---------- Stored data ----------

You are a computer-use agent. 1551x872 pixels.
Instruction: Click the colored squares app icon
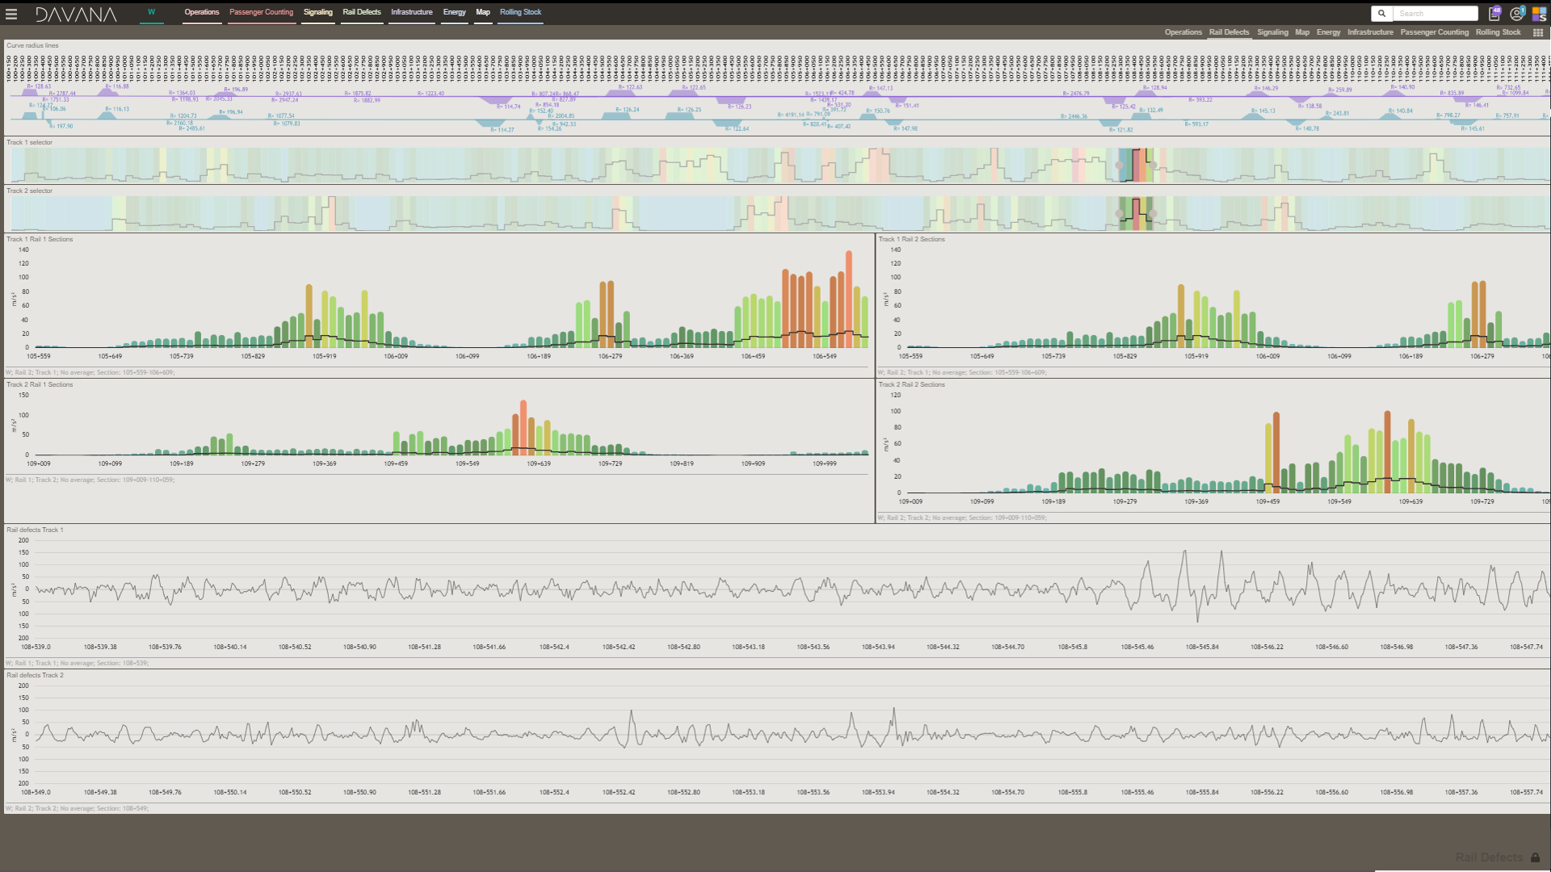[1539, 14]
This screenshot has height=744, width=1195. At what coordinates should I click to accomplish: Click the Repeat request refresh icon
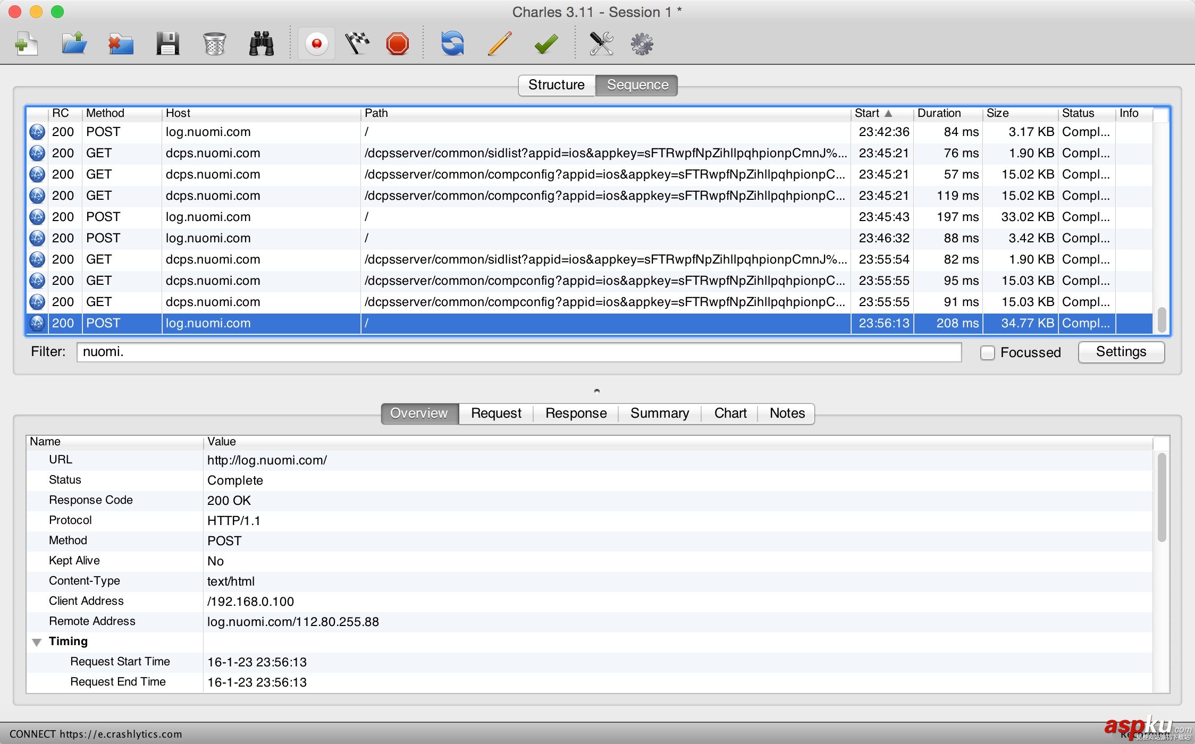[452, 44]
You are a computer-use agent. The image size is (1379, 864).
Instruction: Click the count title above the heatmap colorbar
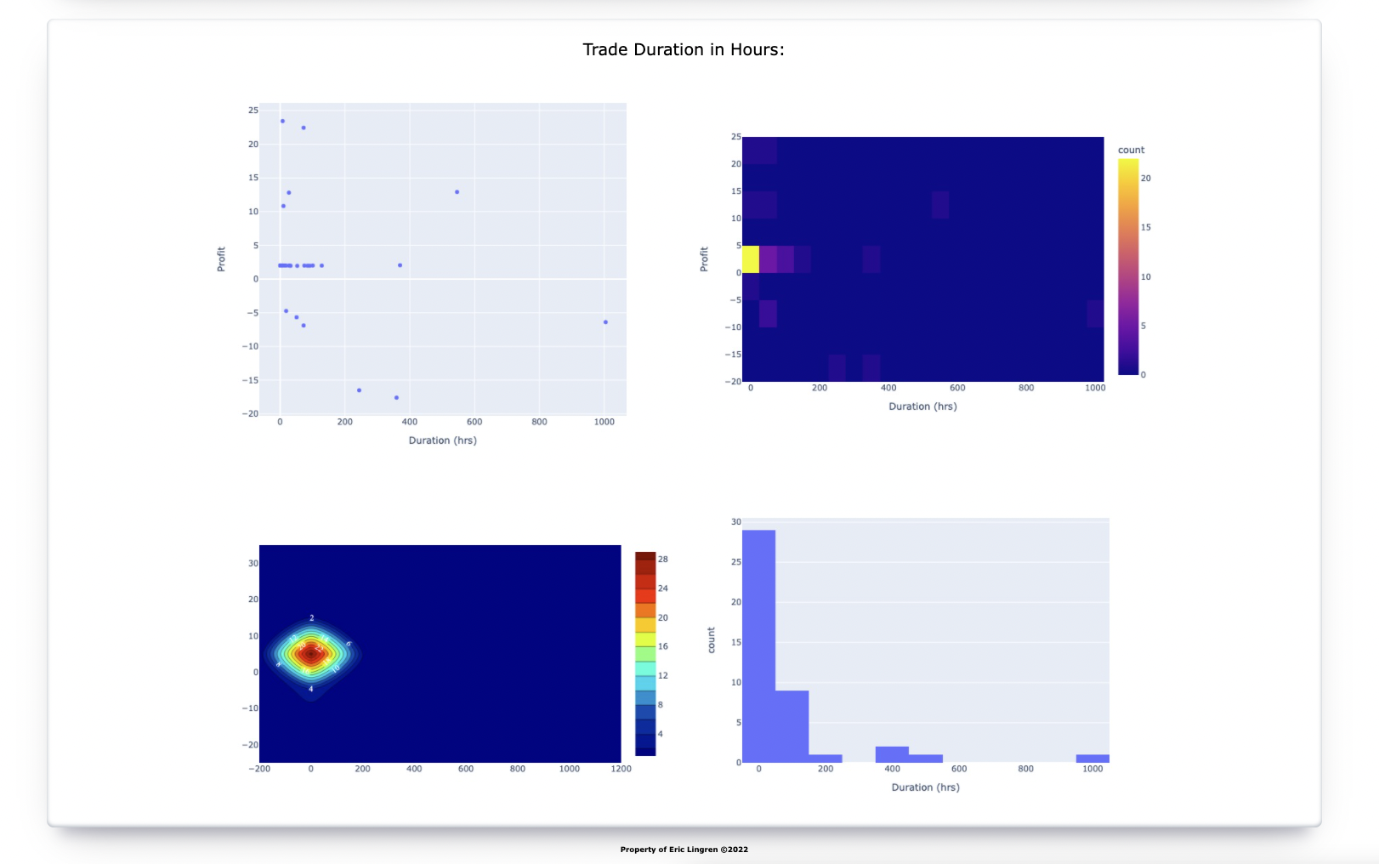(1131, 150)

----------
---------- Stored data ----------

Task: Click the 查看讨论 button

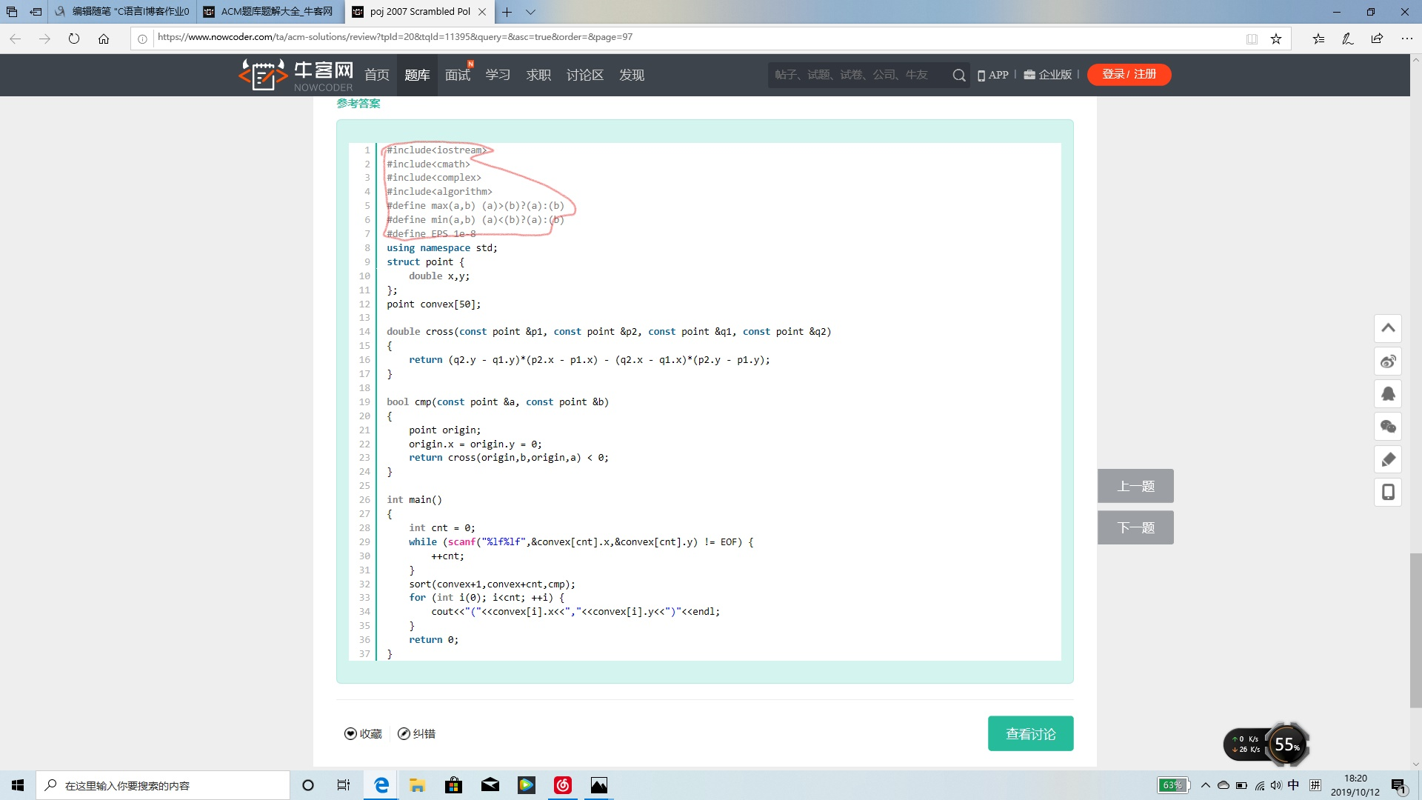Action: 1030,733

----------

**Exercise**. Show all lines in the preceding material that have "computer" in them.

**Solved problem**.
You are a computer-use agent. 1551x872 pixels.
You are a computer-use agent. The image size is (1379, 864).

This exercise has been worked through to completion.